+++ Dataset extract +++

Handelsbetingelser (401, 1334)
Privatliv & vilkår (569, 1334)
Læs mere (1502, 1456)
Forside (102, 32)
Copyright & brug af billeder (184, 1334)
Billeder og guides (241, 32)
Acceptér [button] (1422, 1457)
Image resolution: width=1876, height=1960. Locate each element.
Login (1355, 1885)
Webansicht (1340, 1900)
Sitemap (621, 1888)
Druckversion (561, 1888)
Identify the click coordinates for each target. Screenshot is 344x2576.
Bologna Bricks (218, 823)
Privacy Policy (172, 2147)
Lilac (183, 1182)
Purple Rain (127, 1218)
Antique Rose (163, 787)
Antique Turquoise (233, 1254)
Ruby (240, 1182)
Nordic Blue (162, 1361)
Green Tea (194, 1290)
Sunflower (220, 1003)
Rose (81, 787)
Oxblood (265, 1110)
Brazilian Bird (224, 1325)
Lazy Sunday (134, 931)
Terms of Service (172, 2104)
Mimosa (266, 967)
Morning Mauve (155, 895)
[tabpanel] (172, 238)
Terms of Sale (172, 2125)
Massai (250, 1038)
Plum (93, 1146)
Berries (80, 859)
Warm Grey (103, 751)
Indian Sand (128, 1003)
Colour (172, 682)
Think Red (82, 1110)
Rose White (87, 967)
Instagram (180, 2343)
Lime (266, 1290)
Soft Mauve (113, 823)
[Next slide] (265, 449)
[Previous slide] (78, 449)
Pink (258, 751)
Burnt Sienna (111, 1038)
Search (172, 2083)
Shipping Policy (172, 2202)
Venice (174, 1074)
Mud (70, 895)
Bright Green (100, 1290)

+++

What is needed is a word-for-word copy of all the entries.

Handelsbetingelser (401, 1334)
Privatliv & vilkår (569, 1334)
Læs mere (1502, 1456)
Forside (102, 32)
Copyright & brug af billeder (184, 1334)
Billeder og guides (241, 32)
Acceptér [button] (1422, 1457)
Image resolution: width=1876, height=1960. Locate each element.
Login (1355, 1885)
Webansicht (1340, 1900)
Sitemap (621, 1888)
Druckversion (561, 1888)
Identify the click coordinates for each target. Screenshot is 344x2576.
Bologna Bricks (218, 823)
Privacy Policy (172, 2147)
Lilac (183, 1182)
Purple Rain (127, 1218)
Antique Rose (163, 787)
Antique Turquoise (233, 1254)
Ruby (240, 1182)
Nordic Blue (162, 1361)
Green Tea (194, 1290)
Sunflower (220, 1003)
Rose (81, 787)
Oxblood (265, 1110)
Brazilian Bird (224, 1325)
Lazy Sunday (134, 931)
Terms of Service (172, 2104)
Mimosa (266, 967)
Morning Mauve (155, 895)
[tabpanel] (172, 238)
Terms of Sale (172, 2125)
Massai (250, 1038)
Plum (93, 1146)
Berries (80, 859)
Warm Grey (103, 751)
Indian Sand (128, 1003)
Colour (172, 682)
Think Red (82, 1110)
Rose White (87, 967)
Instagram (180, 2343)
Lime (266, 1290)
Soft Mauve (113, 823)
[Next slide] (265, 449)
[Previous slide] (78, 449)
Pink (258, 751)
Burnt Sienna (111, 1038)
Search (172, 2083)
Shipping Policy (172, 2202)
Venice (174, 1074)
Mud (70, 895)
Bright Green (100, 1290)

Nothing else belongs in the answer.